When interruption occurs at a current zero in one of these two phases, the remaining fault is a two-phase fault and will also have current zeroes. Thus, in the real world, we have to worry about a delayed current zero in a single phase, but do not have to worry about extremely long delays while we wait for the current to exhibit a zero crossing.
Now we understand the phenomenon of delayed current zeroes. What does it mean for a generator circuit breaker? And, how do we deal with this issue in the short-circuit laboratory?

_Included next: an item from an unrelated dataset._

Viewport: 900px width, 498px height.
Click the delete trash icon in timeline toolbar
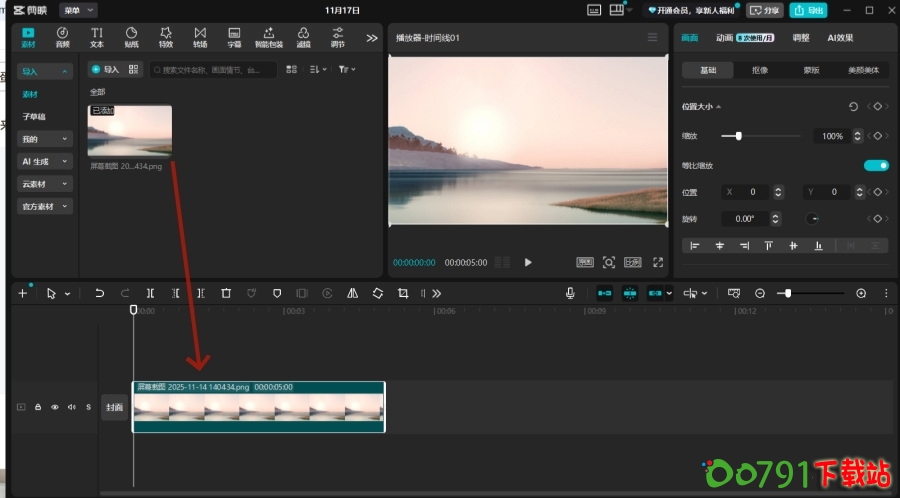pos(226,293)
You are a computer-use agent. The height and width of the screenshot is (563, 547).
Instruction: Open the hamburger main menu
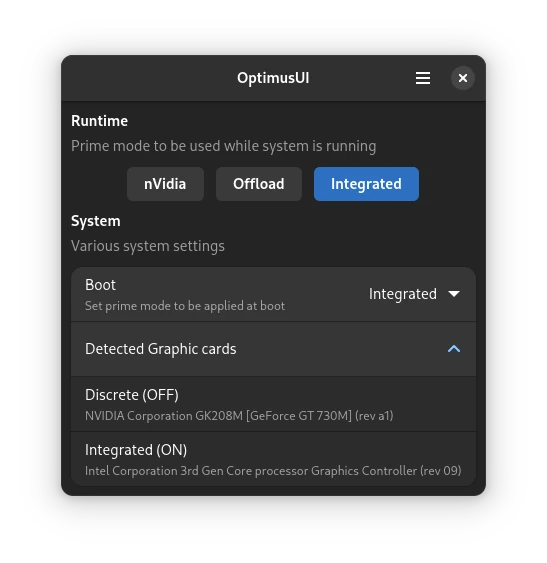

First, if the application is subject to delayed current zeroes, we need to conduct tests to explore the ability of the circuit breaker to withstand some level of delay in the arrival of the first current zero. In practice, the manner in which this capability is demonstrated is to set up a circuit that has delayed current zeroes and then progressively increase the amount of delay until the limits of the laboratory are reached.
The following curve is an excerpt of a report on one of our type GMSG-GCB generator circuit breakers, successfully interrupting after a delayed current zero interval of over 39 ms, measured from contact part (shown by the vertical line). Thus, the arcing time for this interruption is over 39 ms, well over two cycles on a 60 Hz system.
Future issues of TechTopics will discuss other matters that make application of circuit breakers for large generators more challenging than normal distribution applications.